No child is perfect, but we all want to raise kids who are polite and a pleasure to be around. Let’s face it, they’re not going to get far in life if they eat with their mouths open, pick their nose and never say please or thank you. Dubai is a city of contrasts, and its youngsters can surprise us with their impeccable courtesy one minute, only to astound us with their rudeness the next. So, how do you instill good manners? Is it difficult to hammer home proper conduct in an expat environment? And when should kids stop viewing soup as finger food? We gather four mums at Baker & Spice and, over coffee and carrot cake (elbows off the table please), quiz them on how their families mind their ‘p’s and ‘q’s.

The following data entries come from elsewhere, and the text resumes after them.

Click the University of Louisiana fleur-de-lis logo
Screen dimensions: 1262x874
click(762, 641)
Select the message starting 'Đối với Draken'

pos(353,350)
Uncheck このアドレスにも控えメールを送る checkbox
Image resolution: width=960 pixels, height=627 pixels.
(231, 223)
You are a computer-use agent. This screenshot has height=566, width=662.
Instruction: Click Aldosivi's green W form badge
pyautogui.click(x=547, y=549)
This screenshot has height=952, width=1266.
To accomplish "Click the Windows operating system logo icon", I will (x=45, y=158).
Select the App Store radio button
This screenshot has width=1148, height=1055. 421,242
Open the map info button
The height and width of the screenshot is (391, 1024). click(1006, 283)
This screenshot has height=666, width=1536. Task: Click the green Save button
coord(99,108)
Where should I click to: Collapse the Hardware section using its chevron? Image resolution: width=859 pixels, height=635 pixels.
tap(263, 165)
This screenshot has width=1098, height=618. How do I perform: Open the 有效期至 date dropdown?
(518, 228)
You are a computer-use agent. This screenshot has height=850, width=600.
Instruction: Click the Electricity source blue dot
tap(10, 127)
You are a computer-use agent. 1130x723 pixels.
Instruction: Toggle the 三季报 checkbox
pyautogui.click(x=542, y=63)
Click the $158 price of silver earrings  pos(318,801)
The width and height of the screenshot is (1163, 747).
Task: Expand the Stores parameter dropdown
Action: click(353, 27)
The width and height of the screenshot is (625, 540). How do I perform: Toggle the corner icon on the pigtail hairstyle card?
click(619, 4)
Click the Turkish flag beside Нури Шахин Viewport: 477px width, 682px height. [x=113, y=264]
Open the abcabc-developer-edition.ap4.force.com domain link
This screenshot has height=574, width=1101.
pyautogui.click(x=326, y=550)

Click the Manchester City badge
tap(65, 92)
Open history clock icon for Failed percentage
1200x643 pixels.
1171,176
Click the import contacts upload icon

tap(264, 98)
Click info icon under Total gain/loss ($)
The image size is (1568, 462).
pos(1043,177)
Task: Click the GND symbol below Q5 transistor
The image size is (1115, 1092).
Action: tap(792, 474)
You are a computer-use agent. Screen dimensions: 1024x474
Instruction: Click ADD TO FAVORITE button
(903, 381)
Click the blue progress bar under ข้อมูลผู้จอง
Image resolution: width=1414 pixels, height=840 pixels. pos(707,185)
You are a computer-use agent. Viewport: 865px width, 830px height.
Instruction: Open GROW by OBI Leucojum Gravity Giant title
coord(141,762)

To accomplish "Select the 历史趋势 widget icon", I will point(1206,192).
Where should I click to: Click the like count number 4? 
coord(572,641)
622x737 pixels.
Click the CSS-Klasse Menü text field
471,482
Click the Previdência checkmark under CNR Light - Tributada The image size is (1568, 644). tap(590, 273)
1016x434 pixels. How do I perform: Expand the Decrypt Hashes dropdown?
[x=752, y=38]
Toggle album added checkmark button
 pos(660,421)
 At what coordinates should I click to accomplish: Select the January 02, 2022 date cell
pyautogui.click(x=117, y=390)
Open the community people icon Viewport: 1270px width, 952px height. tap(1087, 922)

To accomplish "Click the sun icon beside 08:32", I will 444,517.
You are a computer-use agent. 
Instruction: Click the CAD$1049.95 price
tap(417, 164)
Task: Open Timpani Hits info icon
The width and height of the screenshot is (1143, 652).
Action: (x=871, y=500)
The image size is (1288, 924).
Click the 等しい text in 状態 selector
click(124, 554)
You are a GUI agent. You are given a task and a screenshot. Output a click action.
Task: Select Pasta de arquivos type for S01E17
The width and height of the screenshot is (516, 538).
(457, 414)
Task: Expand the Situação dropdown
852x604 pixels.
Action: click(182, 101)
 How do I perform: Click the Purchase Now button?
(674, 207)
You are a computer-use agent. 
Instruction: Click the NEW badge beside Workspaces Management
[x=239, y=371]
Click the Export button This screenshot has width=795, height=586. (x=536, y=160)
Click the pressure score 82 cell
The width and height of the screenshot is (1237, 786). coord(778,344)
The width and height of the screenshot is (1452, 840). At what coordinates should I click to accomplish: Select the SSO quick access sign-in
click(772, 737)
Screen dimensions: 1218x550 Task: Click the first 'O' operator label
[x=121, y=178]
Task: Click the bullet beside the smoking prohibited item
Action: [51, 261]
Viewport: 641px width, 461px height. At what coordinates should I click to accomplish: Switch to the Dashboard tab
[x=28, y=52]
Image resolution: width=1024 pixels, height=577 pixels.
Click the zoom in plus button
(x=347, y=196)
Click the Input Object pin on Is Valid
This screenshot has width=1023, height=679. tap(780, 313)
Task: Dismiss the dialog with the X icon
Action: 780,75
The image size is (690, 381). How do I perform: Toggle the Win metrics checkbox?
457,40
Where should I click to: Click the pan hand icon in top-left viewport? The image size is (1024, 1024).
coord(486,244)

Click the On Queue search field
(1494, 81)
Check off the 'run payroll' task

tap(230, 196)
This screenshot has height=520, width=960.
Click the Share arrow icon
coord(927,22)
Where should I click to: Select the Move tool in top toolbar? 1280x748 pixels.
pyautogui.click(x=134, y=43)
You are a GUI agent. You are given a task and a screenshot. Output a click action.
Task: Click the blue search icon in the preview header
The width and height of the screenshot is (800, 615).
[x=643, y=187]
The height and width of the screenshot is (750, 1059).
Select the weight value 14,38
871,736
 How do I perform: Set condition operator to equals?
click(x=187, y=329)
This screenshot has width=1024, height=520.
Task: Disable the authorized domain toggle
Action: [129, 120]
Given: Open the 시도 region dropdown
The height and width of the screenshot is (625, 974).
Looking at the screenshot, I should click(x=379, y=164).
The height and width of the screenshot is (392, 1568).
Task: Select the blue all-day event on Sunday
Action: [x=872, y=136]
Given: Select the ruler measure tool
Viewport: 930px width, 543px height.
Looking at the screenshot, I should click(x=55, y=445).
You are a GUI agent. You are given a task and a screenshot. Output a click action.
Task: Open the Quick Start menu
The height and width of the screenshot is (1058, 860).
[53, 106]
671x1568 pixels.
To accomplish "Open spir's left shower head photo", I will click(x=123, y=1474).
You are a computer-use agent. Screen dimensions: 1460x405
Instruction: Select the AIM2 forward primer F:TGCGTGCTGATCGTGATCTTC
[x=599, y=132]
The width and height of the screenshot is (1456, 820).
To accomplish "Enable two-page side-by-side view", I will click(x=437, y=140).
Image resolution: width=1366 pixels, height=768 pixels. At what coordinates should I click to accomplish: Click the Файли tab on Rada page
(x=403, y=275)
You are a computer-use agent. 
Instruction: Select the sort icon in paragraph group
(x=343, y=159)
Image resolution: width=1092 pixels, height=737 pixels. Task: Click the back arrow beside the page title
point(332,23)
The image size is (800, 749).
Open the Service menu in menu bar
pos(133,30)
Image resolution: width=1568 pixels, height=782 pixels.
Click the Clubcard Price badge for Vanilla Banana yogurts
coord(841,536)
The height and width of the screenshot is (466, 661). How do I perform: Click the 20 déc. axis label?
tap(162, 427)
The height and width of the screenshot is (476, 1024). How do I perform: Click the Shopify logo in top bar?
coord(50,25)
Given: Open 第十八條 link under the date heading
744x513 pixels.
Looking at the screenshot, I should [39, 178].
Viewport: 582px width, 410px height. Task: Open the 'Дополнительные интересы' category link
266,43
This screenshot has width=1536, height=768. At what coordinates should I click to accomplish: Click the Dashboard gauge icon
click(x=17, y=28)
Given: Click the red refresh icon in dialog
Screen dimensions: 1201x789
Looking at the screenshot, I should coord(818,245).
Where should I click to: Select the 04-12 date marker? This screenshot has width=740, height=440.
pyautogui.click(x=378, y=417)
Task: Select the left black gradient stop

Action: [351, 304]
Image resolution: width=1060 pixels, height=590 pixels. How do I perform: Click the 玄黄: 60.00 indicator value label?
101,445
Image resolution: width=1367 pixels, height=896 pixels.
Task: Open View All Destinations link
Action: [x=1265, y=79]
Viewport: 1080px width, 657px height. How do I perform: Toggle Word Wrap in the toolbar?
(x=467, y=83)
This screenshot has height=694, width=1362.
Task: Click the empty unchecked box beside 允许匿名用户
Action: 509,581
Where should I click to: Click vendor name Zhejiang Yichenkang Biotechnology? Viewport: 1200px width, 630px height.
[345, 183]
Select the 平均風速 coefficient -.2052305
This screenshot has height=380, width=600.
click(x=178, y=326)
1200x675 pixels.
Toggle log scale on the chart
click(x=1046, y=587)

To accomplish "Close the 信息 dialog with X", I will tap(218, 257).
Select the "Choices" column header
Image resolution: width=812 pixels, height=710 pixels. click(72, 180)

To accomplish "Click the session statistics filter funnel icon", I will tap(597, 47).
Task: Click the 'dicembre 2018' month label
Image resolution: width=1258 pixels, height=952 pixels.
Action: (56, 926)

Are kids’ manners today better or worse than they used to be?
Theresa: Definitely worse. I always say to my kids, ‘In my day we behaved like this...’ then I think to myself: Shut up, I’m turning into my grandmother!

Emma: Yes, there’s that ‘not in my day’ attitude, but I sometimes think when you say that to your children, you’re looking back at your own childhood and remembering yourself at an older age and so you’re perhaps expecting more from them.

Mena: But I do I think we were better behaved than our children are today because our parents were less tolerant. Manners start in the home.

Alexandra: I agree. I think there is much less discipline these days.

Theresa: My parents were disciplinarians. We knew where the boundaries were and we knew not to go past them – or even near them actually (laughs). Our parents were more frightening to us than we are to our children.

Emma: But my parents weren’t strong disciplinarians and neither am I, but I think it depends on individual families and how manners are taught. If you look at some teachers, and some parents too, the best ones don’t need to get cross or raise their voices with the kids. They just have a natural authority. I think that’s what my parents had.

Mena: That’s true; but some teachers here in Dubai are too ‘matey’ with the kids, or they worry about telling a child off because they fear the repercussions – that the mother will come in and complain.

Do manners vary between different cultures, and is this a problem for parents in Dubai?
Mena: One of the mums in my daughter’s class – I’m not sure what nationality she is – told her daughter that if anyone comes near her she must hit them. So that’s an example of how background can certainly shape a child’s manners. Her mum doesn’t want any strangers to approach her daughter, so this is her way of teaching her daughter to protect herself.

Alexandra: No! Really? I’m surprised by that; but I don’t think that’s a cultural issue – it’s a question of education. I’m amazed that a mother would teach their child to be so unsociable. It’s just not rational as strangers are a part of life. And children need to learn how to respect each other and their elders.

Theresa: I agree, but different cultures do have different ways of doing things. I come from London and we have a habit of making sure our children stand up when they’re on a bus to offer their seat to an adult who is standing. But I’ve lived in Hong Kong – and that just doesn’t work there. If you get up to offer your seat to somebody, before you’ve even turned around, they’ll be somebody else in your seat. Nobody gives up a seat in Hong Kong because it’s such a packed place. My daughter got up to give her place to a heavily pregnant lady and, straight away, a man jumped into the seat. She told him it wasn’t for him, that it was for the pregnant lady, but he still refused to move.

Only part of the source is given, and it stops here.